■ **DOCUMENT PASSAGE**:
"""

In the bad old good old days, political prisoners needing ideological re-education were required to write and re-write their autobiography (really just a long-winded confession), each version critiqued by their interrogator. Imagine Oxford-Cambridge tutorials with political commissars (not too much imagination necessary; c.f., the Cambridge Five, etc.). Eventually the author began to believe the self-confessed re-interpretations of self-identity he/she was forced to pen.
The Chinese under Mao used a group recitation version with the same basic idea—restate who you are until you get it right.
Tedious? Yes.
Effective? Very.
Fishy Chips: Spies Want to Hack-Proof Circuits
In 2010, the U.S. military had a problem. It had bought over 59,000 microchips destined for installation in everything from missile defense systems to gadgets that tell friend from foe. The chips turned out to be counterfeits from China, but it could have been even worse. Instead of crappy Chinese fakes being put into Navy weapons systems, the chips could have been hacked, able to shut off a missile in the event of war or lie around just waiting to malfunction.

"""

■ **DATA FOR ANALYSIS**:
"""

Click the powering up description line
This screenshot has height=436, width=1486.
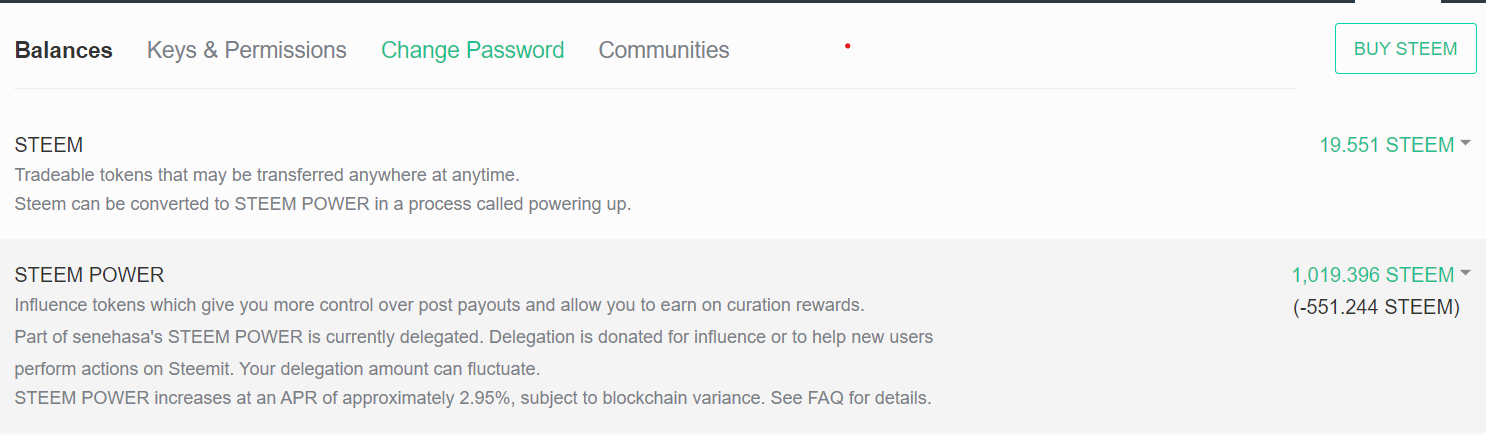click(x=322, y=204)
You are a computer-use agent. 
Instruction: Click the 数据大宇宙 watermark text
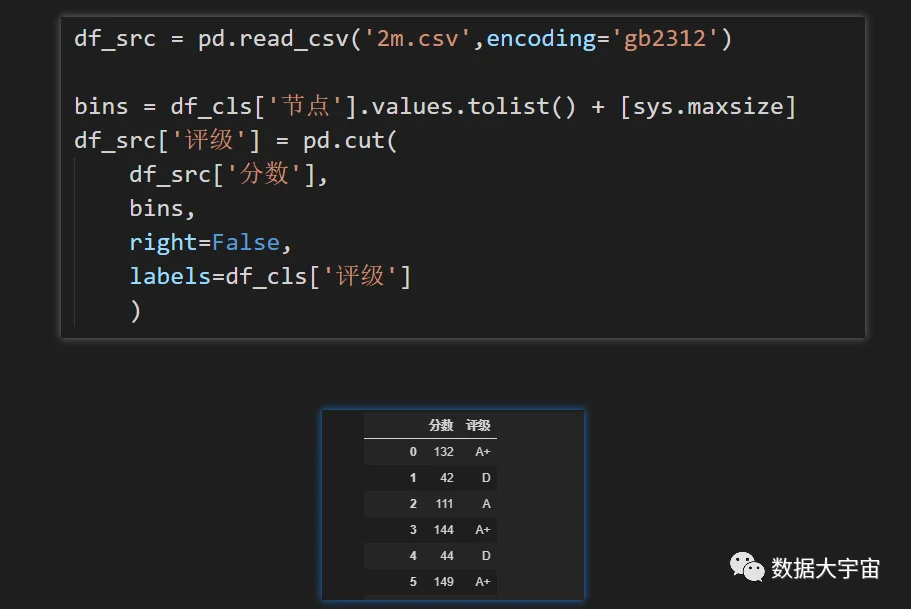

"""

■ **TASK TO CARRY OUT**: Transcribe the web page excerpt above word for word, starting at "In the bad old" and ending at "Effective? Very.".

■ **ANSWER BOX**:
In the bad old good old days, political prisoners needing ideological re-education were required to write and re-write their autobiography (really just a long-winded confession), each version critiqued by their interrogator. Imagine Oxford-Cambridge tutorials with political commissars (not too much imagination necessary; c.f., the Cambridge Five, etc.). Eventually the author began to believe the self-confessed re-interpretations of self-identity he/she was forced to pen.
The Chinese under Mao used a group recitation version with the same basic idea—restate who you are until you get it right.
Tedious? Yes.
Effective? Very.